# SUPPLIED MATERIAL
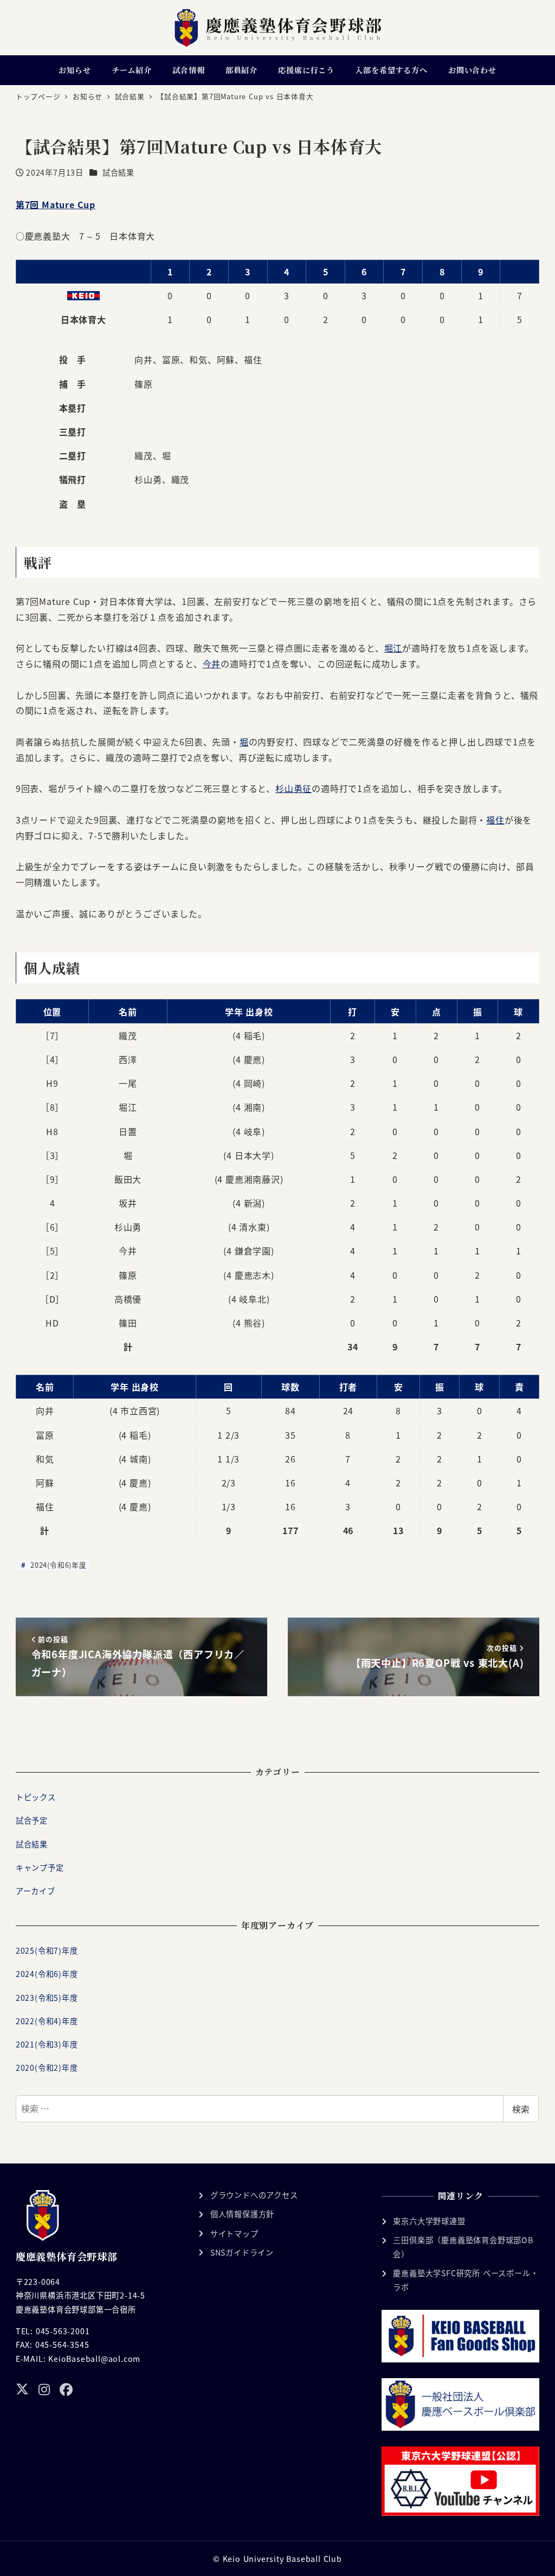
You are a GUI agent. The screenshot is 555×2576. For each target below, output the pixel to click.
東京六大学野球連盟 (429, 2221)
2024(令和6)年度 (57, 1565)
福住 (495, 819)
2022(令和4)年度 (47, 2020)
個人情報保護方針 (242, 2213)
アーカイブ (35, 1890)
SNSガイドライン (242, 2252)
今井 (212, 663)
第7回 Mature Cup (55, 204)
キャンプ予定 (40, 1867)
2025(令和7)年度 (47, 1950)
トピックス (36, 1797)
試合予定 (32, 1820)
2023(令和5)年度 (47, 1997)
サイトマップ (234, 2233)
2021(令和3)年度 (47, 2044)
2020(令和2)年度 (47, 2067)
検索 (521, 2108)
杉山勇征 (293, 788)
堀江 (393, 647)
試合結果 (118, 172)
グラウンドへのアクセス (254, 2194)
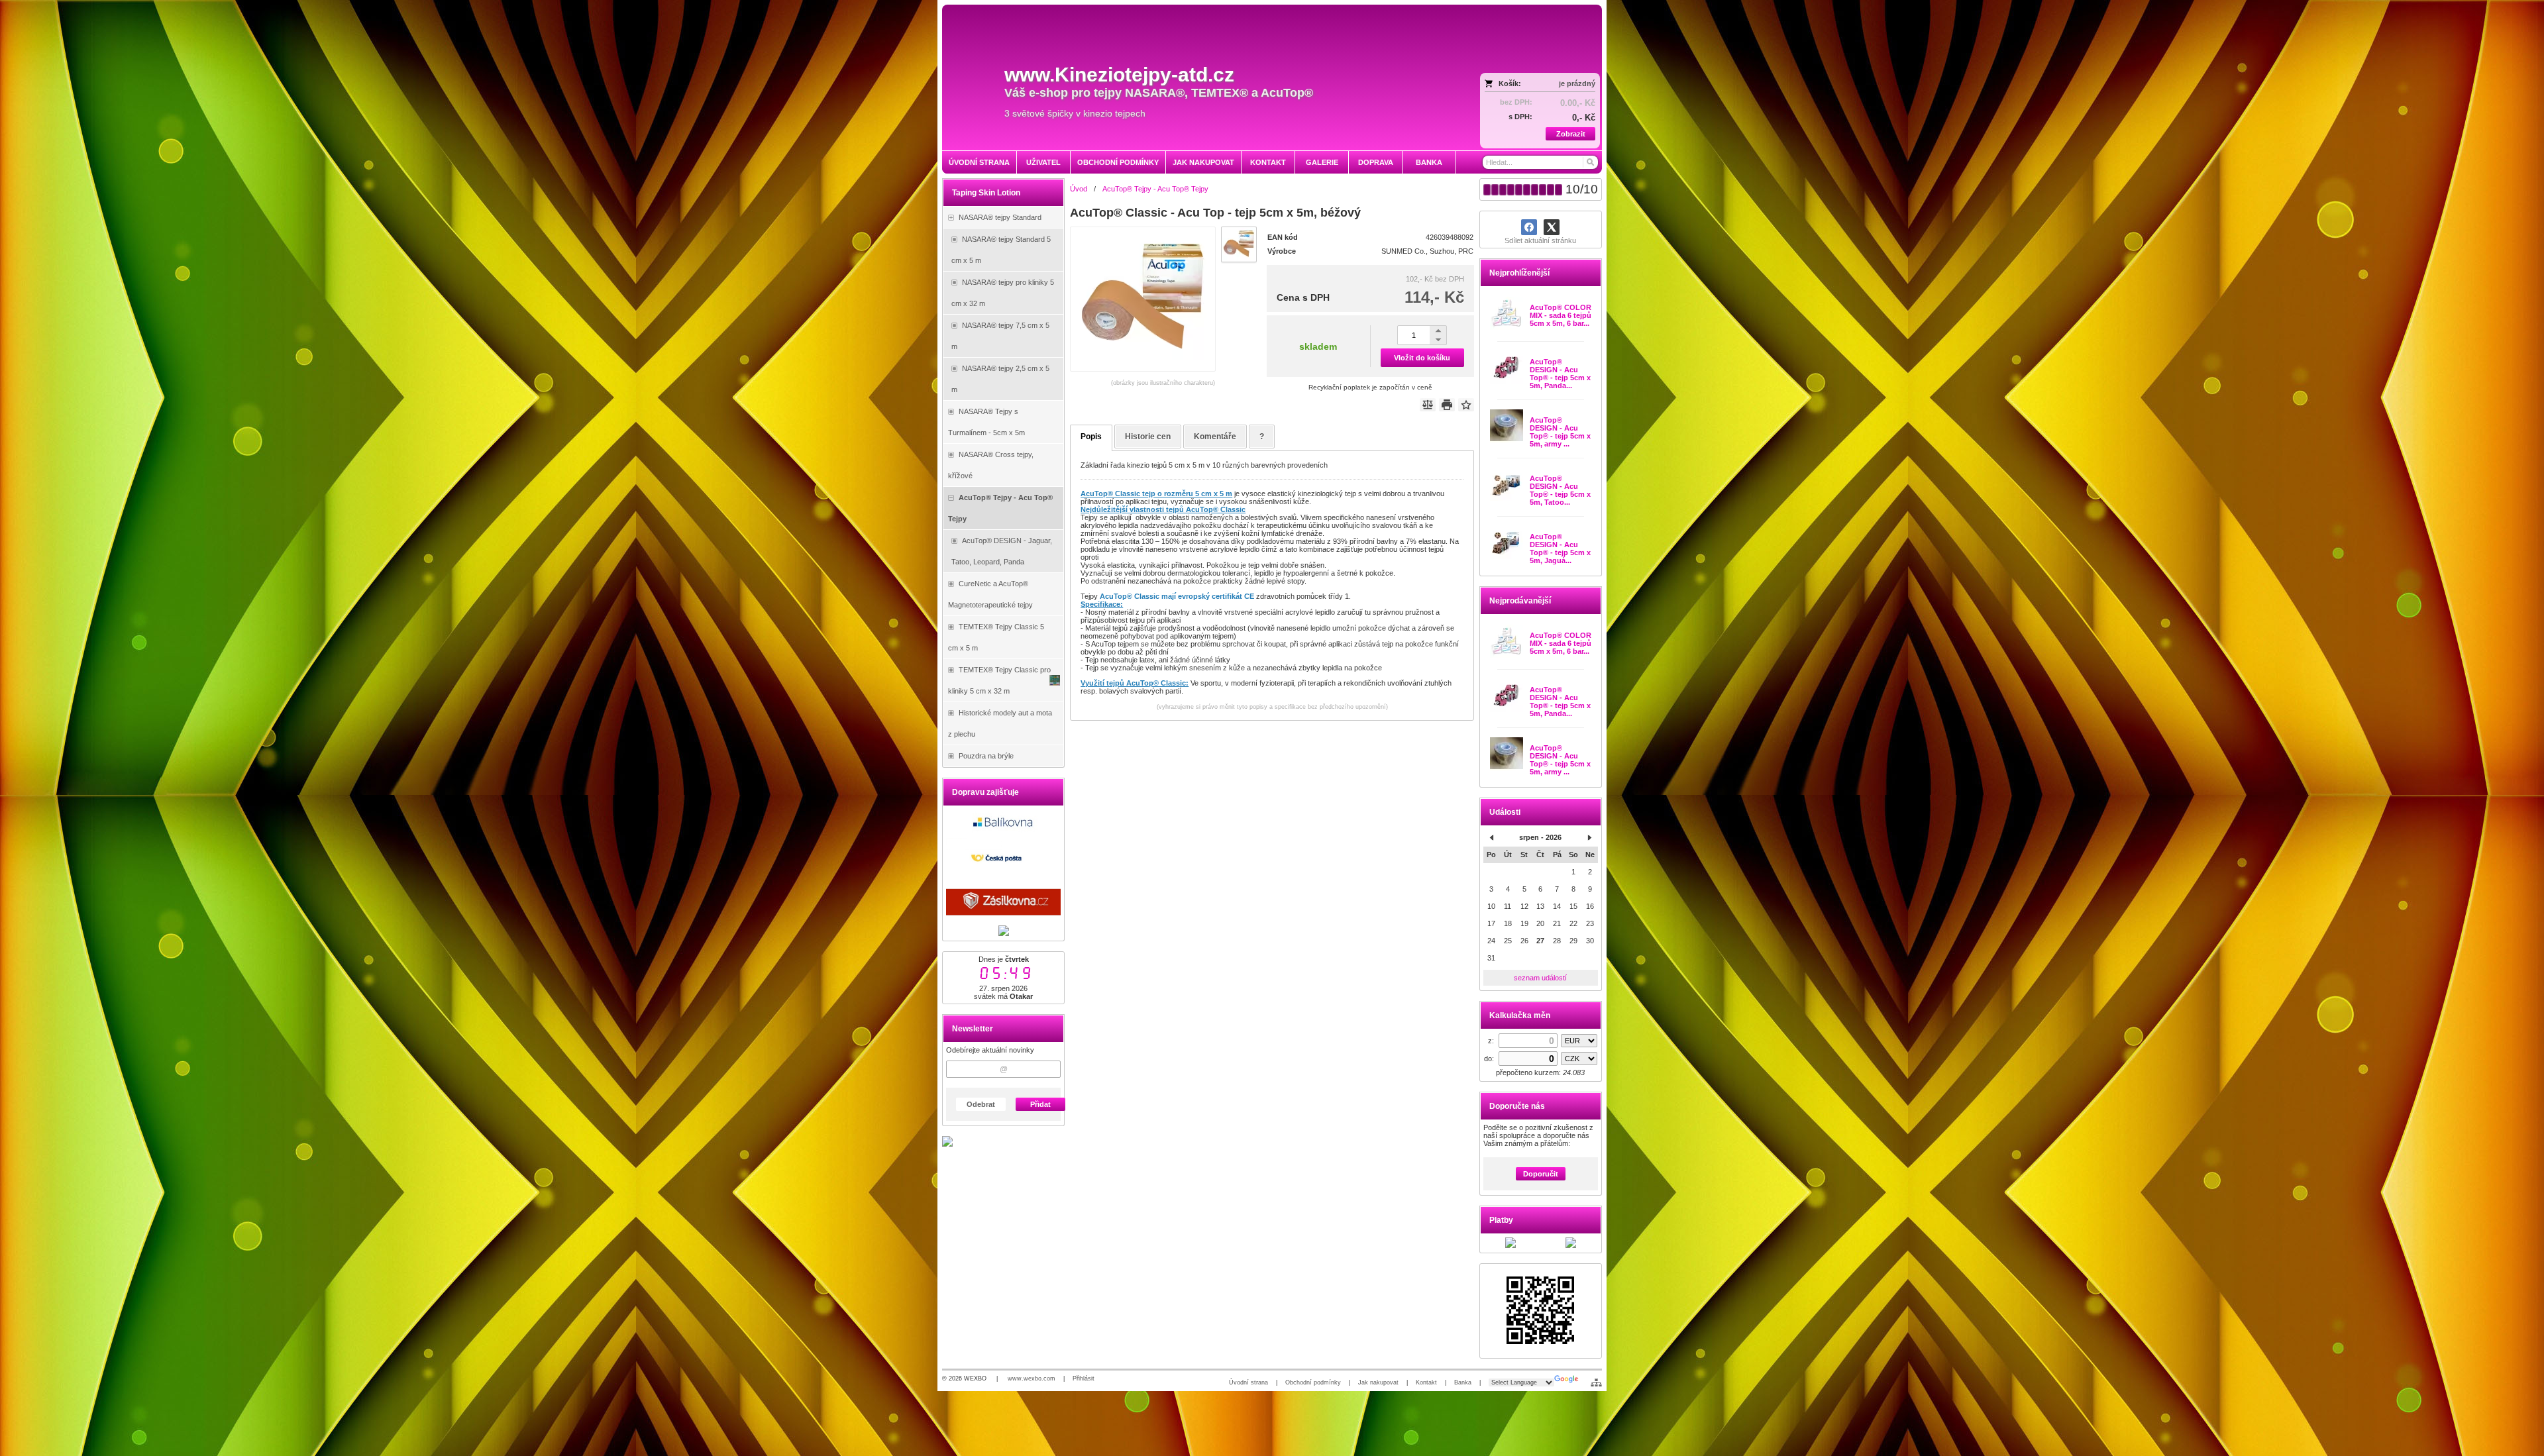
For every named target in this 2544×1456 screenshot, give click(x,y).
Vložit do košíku (1422, 358)
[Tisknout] (1447, 404)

# TASK TO CARRY OUT
Give back exactly the lines from the line with "堀江 (393, 647)" through the end of the material above, and omit every picture.

# WRITTEN RESPONSE
堀江 (393, 647)
試合結果 (118, 172)
グラウンドへのアクセス (254, 2194)
For every named target in this 2544×1456 screenshot, give click(x,y).
Vložit do košíku (1422, 358)
[Tisknout] (1447, 404)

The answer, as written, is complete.